Tag Archive for ASG

Amazon AWS Tips and Gotchas – Part 9 – Scale-Up Patching

Continuing in this series of blog posts taking a bit of a “warts and all” view of a few Amazon AWS features, below is another tip for designing and implementing solutions on Amazon AWS. In this case, Scale-Up Patching of Auto-Scaling Groups (ASGs) and a couple of wee bonuses about Dark Launch techniques.

For the first post in this series with a bit of background on where it all originated from, see here:
Amazon #AWS Tips and Gotchas – Part 1

For more posts in this series, see here:
Index of AWS Tips and Gotchas

19. AWS Tips and Gotchas – Part 9 – Scale-Up Patching in ASGs

Very quick tip on Auto Scaling Groups this week, courtesy of an awesome session I attended at the AWS User Group UK (London) last week on DevOps, presented by Chris Turvil from The Trainline.

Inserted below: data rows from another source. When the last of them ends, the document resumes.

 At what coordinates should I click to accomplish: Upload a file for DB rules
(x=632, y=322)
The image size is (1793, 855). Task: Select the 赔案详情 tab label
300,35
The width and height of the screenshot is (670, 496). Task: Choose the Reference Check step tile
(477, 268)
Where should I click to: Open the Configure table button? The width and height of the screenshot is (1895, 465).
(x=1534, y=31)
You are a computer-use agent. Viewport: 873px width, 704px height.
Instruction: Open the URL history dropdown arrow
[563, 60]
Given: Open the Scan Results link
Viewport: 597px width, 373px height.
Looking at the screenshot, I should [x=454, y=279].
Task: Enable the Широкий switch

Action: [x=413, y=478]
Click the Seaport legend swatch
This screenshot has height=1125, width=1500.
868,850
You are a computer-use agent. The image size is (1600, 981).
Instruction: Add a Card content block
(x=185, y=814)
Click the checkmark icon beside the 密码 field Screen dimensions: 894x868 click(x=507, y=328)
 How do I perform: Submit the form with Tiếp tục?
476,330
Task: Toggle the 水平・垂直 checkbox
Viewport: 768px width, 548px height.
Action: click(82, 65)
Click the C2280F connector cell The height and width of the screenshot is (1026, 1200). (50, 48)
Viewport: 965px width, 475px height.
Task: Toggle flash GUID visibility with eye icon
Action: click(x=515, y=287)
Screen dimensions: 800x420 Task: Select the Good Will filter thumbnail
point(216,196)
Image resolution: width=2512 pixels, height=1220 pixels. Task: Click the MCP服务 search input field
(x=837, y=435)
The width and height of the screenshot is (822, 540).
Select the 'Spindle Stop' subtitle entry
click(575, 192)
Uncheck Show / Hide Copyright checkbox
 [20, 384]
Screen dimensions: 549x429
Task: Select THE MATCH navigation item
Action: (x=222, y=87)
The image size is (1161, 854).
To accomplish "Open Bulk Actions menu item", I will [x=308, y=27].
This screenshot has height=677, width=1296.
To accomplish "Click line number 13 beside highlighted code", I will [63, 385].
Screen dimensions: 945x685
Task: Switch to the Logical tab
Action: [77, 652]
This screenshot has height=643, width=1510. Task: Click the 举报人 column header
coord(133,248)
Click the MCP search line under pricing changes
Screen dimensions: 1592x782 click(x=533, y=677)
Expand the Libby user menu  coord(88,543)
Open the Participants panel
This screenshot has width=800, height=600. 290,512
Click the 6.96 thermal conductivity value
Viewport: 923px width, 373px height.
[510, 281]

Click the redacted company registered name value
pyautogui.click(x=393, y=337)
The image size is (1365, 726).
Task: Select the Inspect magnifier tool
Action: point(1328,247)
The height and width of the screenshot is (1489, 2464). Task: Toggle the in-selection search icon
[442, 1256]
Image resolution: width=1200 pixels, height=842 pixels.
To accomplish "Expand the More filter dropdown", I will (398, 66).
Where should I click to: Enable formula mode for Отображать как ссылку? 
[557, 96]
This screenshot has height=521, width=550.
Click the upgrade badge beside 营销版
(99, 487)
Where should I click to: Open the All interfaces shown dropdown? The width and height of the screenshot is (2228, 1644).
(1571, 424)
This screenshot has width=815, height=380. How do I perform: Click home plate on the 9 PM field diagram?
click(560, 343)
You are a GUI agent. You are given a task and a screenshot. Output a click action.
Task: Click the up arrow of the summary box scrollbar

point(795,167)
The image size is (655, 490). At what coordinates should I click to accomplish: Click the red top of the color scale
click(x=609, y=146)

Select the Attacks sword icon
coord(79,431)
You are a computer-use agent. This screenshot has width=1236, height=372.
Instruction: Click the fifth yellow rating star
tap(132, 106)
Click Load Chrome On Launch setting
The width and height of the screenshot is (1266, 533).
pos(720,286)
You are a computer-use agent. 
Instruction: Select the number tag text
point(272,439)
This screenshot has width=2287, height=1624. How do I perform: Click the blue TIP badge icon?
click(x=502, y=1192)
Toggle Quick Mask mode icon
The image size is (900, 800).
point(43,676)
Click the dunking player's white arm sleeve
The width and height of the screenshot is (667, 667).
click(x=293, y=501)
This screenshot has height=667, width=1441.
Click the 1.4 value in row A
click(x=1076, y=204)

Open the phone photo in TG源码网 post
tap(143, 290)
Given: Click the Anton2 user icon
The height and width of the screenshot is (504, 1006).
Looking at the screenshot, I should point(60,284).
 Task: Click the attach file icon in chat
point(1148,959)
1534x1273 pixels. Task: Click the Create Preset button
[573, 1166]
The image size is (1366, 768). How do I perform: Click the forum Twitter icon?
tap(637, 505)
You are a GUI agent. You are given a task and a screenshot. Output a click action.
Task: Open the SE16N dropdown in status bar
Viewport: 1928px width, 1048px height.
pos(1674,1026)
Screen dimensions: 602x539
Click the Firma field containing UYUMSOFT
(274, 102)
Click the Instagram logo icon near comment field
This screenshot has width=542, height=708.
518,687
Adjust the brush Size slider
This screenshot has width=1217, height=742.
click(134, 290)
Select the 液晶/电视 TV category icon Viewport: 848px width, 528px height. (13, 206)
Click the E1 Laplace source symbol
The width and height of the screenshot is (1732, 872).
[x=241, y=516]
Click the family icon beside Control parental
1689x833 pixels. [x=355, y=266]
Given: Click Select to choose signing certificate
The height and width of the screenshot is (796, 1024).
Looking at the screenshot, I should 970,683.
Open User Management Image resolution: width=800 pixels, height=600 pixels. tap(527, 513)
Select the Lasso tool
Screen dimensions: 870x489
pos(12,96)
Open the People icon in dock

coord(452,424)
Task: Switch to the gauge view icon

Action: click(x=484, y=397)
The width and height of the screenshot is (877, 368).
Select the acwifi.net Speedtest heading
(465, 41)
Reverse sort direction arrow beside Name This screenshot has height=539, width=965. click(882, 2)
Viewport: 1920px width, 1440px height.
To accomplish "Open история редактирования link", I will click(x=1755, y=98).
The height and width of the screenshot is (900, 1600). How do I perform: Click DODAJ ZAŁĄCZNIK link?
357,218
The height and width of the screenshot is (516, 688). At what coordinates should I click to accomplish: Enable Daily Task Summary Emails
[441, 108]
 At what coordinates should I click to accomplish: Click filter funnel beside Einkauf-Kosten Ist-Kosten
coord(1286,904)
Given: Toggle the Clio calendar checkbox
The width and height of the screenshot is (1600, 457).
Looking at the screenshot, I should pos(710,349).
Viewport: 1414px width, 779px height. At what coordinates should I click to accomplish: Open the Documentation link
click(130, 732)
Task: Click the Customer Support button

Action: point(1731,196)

Assuming you need to just do a code release to an existing farm of servers running in an ASG, and you aren’t planning anything complex such as a DB schema update, you can use a technique called “Scale-Up Patching”. I hadn’t heard the term before, but it’s actually incredibly simple, but very effective! There are a couple of methods you might use, depending on how you deliver your code, but the technique is the same; make your new code or image live, double the minimum size of your ASG, then halve it! Job done!AWS Scale-Up Patching with ASGs (Auto-Scaling Groups)So how does this work?

If you have looked into the detail of ASGs, assuming you have roughly even instances spread over multiple AZs then when an ASG shrinks / scales down, the oldest EC2 instances are killed first. For more detail on the exact rules, see here.

If you double the size of your current number of instances, all of the new instances will be deployed with your new code version. This leaves you with a farm of 50% vOld and 50% vNew. When you then tell the ASG to scale to the original size, it will obviously kill off all of the vOld instances, leaving your entire farm upgraded. If you found an issue and had to roll back, you simply rinse and repeat the same exercise! How brilliant is that?!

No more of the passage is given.